[Begin]
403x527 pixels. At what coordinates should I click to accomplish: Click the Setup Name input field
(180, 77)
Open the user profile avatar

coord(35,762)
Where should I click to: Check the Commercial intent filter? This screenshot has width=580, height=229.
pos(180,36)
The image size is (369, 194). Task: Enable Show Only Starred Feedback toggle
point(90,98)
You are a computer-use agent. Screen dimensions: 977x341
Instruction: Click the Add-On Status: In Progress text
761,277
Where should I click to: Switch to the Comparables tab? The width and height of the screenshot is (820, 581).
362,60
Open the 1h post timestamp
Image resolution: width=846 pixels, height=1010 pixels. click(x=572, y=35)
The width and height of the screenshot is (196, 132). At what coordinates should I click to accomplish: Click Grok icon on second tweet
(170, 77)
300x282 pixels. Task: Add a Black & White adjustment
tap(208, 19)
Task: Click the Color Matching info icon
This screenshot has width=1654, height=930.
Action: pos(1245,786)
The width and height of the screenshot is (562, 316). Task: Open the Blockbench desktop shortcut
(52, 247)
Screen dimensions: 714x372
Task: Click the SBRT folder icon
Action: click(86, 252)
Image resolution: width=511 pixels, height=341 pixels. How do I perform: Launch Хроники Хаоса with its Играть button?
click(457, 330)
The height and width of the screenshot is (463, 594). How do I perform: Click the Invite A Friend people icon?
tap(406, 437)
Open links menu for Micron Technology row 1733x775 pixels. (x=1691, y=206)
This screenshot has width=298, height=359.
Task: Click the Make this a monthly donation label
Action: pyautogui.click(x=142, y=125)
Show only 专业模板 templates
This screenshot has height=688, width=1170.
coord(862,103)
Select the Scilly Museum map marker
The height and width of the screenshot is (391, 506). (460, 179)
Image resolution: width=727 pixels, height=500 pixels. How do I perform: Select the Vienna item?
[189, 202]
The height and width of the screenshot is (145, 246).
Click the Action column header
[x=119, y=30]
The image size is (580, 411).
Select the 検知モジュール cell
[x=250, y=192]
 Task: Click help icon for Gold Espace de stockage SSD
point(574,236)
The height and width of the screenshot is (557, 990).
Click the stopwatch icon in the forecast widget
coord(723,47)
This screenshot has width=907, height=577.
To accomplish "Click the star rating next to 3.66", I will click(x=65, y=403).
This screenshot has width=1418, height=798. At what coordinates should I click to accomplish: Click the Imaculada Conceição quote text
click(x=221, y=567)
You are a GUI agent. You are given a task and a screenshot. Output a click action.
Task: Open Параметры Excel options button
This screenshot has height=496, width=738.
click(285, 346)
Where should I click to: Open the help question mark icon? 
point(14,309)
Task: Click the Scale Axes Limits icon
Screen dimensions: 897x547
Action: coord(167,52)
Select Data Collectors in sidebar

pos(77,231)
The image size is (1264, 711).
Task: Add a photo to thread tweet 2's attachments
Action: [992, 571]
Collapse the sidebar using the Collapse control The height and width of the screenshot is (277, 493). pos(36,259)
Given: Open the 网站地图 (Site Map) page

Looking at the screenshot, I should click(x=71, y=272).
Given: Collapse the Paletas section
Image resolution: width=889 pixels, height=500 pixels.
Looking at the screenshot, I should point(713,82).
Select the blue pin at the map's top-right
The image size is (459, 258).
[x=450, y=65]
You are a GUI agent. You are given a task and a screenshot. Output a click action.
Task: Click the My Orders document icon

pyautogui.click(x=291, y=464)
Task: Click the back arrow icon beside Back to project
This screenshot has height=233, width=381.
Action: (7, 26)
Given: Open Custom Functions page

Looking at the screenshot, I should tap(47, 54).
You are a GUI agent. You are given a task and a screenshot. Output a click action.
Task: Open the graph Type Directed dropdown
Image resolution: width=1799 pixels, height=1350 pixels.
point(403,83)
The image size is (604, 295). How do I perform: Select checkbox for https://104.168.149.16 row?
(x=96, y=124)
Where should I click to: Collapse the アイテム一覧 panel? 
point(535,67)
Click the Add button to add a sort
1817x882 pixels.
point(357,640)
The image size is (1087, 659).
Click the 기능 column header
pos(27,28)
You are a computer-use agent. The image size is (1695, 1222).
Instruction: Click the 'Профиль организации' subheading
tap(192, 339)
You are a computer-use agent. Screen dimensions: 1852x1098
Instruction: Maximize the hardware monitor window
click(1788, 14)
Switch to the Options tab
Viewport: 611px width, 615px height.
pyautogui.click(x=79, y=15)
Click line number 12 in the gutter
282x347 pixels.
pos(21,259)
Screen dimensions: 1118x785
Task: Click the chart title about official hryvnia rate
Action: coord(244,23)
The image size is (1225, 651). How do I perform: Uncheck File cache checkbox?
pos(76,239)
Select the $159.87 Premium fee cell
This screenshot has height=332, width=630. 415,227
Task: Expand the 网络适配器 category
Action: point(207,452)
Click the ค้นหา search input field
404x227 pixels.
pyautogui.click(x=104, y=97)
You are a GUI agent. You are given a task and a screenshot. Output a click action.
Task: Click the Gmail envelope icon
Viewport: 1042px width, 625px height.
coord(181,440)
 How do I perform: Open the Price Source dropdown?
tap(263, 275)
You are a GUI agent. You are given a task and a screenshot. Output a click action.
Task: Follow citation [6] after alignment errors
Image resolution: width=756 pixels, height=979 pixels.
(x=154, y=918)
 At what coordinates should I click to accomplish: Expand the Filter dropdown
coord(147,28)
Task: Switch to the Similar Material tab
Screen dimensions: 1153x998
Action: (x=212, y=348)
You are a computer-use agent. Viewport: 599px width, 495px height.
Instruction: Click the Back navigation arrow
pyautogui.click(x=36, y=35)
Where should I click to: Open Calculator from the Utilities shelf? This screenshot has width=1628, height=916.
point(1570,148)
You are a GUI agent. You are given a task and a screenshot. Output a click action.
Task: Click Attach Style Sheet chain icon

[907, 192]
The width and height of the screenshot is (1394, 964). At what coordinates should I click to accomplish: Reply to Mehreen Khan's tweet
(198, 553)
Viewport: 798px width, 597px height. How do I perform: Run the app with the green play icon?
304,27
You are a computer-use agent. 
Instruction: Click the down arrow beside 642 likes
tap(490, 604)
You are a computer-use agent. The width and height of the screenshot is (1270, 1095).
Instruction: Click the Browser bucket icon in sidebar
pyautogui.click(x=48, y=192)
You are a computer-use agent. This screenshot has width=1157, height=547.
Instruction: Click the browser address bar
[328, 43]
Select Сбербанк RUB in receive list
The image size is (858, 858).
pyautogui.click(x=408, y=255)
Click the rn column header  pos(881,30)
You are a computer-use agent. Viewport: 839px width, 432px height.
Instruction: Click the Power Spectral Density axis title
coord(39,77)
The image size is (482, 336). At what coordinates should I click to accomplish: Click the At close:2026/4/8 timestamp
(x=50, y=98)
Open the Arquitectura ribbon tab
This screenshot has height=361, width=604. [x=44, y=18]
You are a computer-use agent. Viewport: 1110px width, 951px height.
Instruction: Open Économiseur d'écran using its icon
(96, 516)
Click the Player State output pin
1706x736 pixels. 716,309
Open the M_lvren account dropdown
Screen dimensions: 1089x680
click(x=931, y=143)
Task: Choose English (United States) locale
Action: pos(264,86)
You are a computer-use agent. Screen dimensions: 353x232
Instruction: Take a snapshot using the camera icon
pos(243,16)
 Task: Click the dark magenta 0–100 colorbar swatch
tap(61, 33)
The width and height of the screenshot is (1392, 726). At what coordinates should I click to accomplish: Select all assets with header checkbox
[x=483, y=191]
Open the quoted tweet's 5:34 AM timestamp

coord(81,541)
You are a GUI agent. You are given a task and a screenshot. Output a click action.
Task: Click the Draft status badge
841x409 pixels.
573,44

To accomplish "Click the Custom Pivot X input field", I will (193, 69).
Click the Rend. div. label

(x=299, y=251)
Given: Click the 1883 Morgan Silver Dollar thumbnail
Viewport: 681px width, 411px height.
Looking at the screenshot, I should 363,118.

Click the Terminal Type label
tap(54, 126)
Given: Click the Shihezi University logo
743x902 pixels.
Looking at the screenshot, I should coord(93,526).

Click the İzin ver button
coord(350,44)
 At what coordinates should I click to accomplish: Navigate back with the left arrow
[End]
What the task asks> Lay out as a numbered list the lines starting with the line containing "Where should I click to: Switch" and going on through the line containing "click(457, 330)", omitting blank lines.

Response to the task>
1. Where should I click to: Switch to the Comparables tab? The width and height of the screenshot is (820, 581).
2. 362,60
3. Open the 1h post timestamp
4. Image resolution: width=846 pixels, height=1010 pixels. click(x=572, y=35)
5. The width and height of the screenshot is (196, 132). At what coordinates should I click to accomplish: Click Grok icon on second tweet
6. (170, 77)
7. 300x282 pixels. Task: Add a Black & White adjustment
8. tap(208, 19)
9. Task: Click the Color Matching info icon
10. This screenshot has width=1654, height=930.
11. Action: pos(1245,786)
12. The width and height of the screenshot is (562, 316). Task: Open the Blockbench desktop shortcut
13. (52, 247)
14. Screen dimensions: 714x372
15. Task: Click the SBRT folder icon
16. Action: click(86, 252)
17. Image resolution: width=511 pixels, height=341 pixels. How do I perform: Launch Хроники Хаоса with its Играть button?
18. click(457, 330)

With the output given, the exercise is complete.